Hoey’s remarks were included in the NCPA’s recommendations.
In its July 19 guidelines release, the FTC and DOG said the draft update is meant to “describe and guide the agencies’ review of mergers and acquisitions to determine compliance with federal antitrust laws. The goal of this update is to better reflect how the agencies determine a merger’s effect on competition in the modern economy and evaluate proposed mergers under the law.”
A 60-day public comment period gives stakeholders the opportunity to provide feedback on the draft. The deadline for comments is Sept. 18.

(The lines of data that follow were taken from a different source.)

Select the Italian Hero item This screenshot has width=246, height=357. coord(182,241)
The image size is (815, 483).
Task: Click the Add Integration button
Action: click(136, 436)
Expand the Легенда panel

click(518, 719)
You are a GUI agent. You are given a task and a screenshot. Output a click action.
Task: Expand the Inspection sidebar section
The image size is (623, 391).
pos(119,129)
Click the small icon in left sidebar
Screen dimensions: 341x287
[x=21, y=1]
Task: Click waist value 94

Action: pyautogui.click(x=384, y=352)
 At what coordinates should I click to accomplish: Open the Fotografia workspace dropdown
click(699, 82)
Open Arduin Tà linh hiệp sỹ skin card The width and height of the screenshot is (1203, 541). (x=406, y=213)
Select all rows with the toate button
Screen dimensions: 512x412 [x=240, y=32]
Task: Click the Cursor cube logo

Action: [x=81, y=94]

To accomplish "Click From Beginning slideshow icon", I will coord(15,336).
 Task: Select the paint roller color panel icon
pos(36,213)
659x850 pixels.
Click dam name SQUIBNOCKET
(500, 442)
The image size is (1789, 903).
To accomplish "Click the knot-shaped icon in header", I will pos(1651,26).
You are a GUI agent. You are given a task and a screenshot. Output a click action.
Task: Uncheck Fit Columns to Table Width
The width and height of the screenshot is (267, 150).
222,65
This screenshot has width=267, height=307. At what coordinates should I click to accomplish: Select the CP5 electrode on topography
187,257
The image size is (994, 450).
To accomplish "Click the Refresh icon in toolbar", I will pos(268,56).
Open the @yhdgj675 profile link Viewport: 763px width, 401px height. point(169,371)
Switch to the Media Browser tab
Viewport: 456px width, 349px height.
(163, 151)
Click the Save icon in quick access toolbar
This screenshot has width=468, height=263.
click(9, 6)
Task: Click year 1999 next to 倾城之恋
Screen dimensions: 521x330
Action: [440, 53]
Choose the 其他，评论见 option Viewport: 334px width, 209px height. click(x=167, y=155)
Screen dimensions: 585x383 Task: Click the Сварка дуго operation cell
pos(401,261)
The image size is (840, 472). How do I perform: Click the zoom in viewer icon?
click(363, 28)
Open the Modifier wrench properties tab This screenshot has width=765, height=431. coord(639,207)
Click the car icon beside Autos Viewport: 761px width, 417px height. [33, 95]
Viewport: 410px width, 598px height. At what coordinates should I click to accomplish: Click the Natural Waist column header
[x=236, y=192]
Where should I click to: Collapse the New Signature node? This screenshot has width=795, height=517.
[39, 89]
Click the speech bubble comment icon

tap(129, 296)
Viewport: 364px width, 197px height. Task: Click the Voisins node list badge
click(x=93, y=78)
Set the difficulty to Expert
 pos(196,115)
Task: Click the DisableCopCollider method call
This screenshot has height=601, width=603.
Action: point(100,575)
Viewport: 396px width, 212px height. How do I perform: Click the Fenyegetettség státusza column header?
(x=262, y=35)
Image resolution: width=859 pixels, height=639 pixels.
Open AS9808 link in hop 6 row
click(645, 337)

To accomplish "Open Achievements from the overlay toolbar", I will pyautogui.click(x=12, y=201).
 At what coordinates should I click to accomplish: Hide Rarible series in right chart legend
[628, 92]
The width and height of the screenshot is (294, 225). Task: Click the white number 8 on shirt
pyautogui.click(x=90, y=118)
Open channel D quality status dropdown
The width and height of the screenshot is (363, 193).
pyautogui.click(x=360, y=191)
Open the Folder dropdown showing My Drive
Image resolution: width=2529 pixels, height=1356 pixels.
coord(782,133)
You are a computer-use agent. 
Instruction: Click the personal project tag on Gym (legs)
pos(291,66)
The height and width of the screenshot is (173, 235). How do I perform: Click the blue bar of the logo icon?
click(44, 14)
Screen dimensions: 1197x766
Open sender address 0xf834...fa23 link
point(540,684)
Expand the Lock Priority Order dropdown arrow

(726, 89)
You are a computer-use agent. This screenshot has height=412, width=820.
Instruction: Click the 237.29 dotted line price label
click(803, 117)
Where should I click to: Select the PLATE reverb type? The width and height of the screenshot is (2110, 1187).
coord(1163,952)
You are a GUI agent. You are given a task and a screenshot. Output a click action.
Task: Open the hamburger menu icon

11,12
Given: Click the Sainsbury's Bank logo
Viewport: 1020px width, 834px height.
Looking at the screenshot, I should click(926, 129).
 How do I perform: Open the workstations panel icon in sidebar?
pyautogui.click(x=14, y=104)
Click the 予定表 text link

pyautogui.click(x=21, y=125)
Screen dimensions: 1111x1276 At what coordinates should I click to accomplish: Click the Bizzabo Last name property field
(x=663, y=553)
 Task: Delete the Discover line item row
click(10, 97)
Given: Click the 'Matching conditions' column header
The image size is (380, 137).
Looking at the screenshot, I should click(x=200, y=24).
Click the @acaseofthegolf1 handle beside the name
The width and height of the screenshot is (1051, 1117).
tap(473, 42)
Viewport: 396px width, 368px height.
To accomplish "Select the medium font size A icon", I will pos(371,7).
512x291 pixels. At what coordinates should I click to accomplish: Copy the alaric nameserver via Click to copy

In the announcement, Assistant Attorney General Jonathan Kanter from the Antitrust Division said, “Competitive markets and economic opportunity go hand in hand. Today, we are issuing draft guidelines that are faithful to the law, which prevents mergers that threaten competition or tend to create monopolies. As markets and commercial realities change, it is vital that we adapt our law enforcement tools to keep pace so that we can protect competition in a manner that reflects the intricacies of our modern economy. Simply put, competition today looks different than it did 50 — or even 15 — years ago. There will be a substantial process for public to review and provide comments before we finalize these guidelines.”